Despite James averaging 35.6 points, 9 rebounds and 10.6 assists in the NBA Finals, his Cleveland Cavaliers are in a 0-3 hole to the Golden State Warriors.
Following Wednesday's loss, in which he earned a triple-double, James compared facing the Warriors to what NFL teams go through when playing against Bill Belichick and the dynastic New England Patriots.
"The margin of error is very low. It's almost like playing the Patriots: you just can't have mistakes, they're not going to beat themselves," James said, via NBA TV.
As he continued, James' assessment could work as well to describe the Patriots as it does the Warriors:
"When you're able to force a miscue on them you have to be able to capitalize," he said. "And then you have to be so in-tuned and razor sharp and focused in every single possession.

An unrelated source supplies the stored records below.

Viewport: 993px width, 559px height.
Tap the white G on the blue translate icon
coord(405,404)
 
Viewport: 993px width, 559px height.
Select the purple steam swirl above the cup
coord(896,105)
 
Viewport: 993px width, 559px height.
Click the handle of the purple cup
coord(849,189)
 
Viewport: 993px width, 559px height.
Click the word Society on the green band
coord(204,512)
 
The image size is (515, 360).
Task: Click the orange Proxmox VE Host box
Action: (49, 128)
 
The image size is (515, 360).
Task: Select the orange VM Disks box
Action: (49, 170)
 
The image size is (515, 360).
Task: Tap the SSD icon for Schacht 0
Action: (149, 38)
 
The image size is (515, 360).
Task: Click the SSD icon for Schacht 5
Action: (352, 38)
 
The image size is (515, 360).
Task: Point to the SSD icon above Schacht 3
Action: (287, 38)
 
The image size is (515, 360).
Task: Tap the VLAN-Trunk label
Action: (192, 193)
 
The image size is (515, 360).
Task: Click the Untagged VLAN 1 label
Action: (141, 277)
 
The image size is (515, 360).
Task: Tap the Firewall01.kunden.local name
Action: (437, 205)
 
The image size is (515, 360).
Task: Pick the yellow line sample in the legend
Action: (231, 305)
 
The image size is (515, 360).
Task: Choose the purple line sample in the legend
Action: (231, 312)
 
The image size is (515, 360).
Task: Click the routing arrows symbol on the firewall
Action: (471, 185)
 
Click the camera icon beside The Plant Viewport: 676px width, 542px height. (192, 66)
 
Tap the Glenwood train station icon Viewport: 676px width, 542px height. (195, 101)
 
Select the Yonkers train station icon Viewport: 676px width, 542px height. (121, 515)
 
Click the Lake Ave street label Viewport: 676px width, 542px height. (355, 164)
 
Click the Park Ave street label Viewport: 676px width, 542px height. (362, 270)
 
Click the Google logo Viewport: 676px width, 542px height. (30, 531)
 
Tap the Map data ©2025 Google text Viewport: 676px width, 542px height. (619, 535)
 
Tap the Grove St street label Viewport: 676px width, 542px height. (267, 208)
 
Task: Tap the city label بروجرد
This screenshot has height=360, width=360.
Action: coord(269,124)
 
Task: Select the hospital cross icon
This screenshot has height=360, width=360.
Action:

You can't have miscommunication, you can't have lulls, you can't have 'my faults' or 'my bads' and things like that because they are going to make you pay."
James, an avid football fan, hit the nail on the head.
Great teams, like the Patriots and Warriors, don't beat themselves. Even on off days, their pedigree and attention to detail will win out over the course of 60-minute or 48-minute affairs.
No team has consistently overmatched opponents mentally as the Patriots have in the Tom Brady-Bill Belichick era. Sporting greatness on the field or court is one part of the equation (the Patriots have Brady and Rob Gronkowski, the Warriors Kevin Durant, Stephen Curry, Klay Thompson). Dominating preparation is another proven championship trait.